Over the 40 plus years of our profession’s existence, Christian counselors have tried in numerous ways to model the relationship between Christianity/theology/bible and the study of psychology. Unfortunately, many model building efforts created more barriers than dialogue among brothers and sisters. Counselors staked out territory with titles such as biblical counseling, integration, levels of explanation.
However, in recent years, more authors have tried hard to articulate a distinctly Christian view of persons and a humble articulation of the change process that builds on the good insights of others (e.g., McMinn & Campbell’s Integrative psychotherapy, Johnson’s Foundations of Soul Care, Malony & Augsburger’s Christian Counseling, etc.). These authors have taken the time to examine their control beliefs, theological assumptions, and more in order to make their psychology truly Christian and not merely a rehash of secular ideas.
If you like thinking about epistemology and yet still interested in application to real life, you ought to check out John Coe and Todd Hall’s Psychology in the Spirit: Contours of a Transformational Psychology (IVP, 2010).

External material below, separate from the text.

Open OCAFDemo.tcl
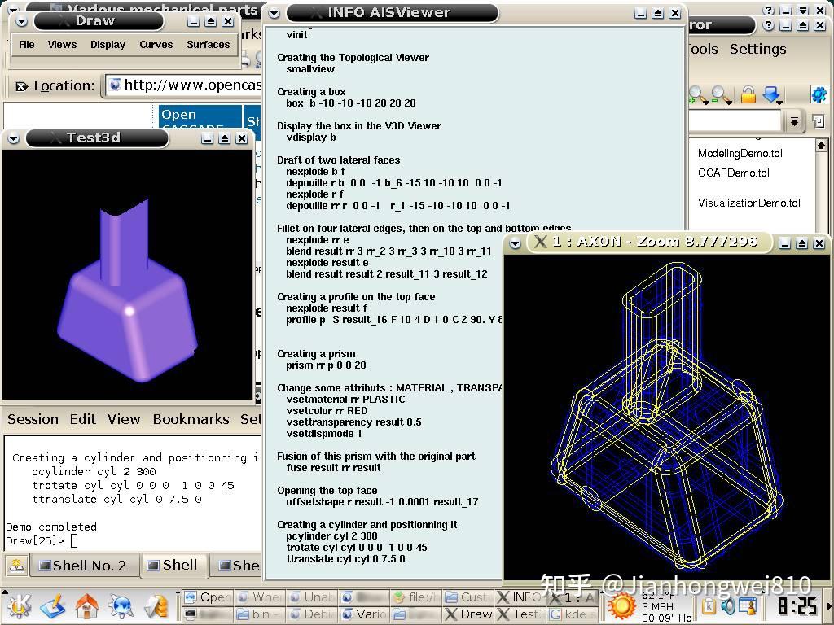 click(x=730, y=173)
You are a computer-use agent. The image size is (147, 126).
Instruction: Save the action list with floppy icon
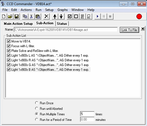click(x=16, y=16)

I’m just getting into it and so do not have much to say just yet. However, this is a great time to be a Christian psychologist. After a decade or more of avoiding these kinds of treatises for being practical (to a fault) and superficially Christian in our psychology, we have something substantive to sink our teeth into. This is no superficial treatment of Christian theology and human efforts (and their failings) to understand the nature of persons-in-relationship. For example,
1. They start out with the Fall. They acknowledge its full impact on human knowing and observing, that psychology from human eyes will always contain some distortion.
2. They acknowledge that redemption and not merely creation is what shapes our identity. “By creation, human love, and natural goods, we discover a “self.” By redemption and transformation, we are enabled to slowly die to our autonomous self and open to our new identity as self-in-God.” (p. 35)
3. “Ultimately, we are not merely arguing for a new model or a way to relate psychology to Christianity; rather, we are arguing for a new transformational model for doing psychology and science, which inherently and intrinsically is already Christian and open to the Spirit.” (ibid)
4. They are interested in a spiritually formative and relational psychology that cares about the person, the process, and the product (p. 37)
I’m looking forward to the ride. Not sure I’m going to be happy. I’ve read a bit further and am not sure why they spend more time knocking down models that most of us would consider their first cousins (e.g., Christian psychology). That seems to be something from our profession’s past that isn’t as helpful. However, I really appreciate that an early chapter tells both of their stories; their maturation through a period where their faith wasn’t as central to their work as Christian professors of psychology. Often, these kinds of books do NOT include admissions of growth and change. Too often, authors act is if they have always thought this or that way.
I’ll keep you posted with book notes as I go.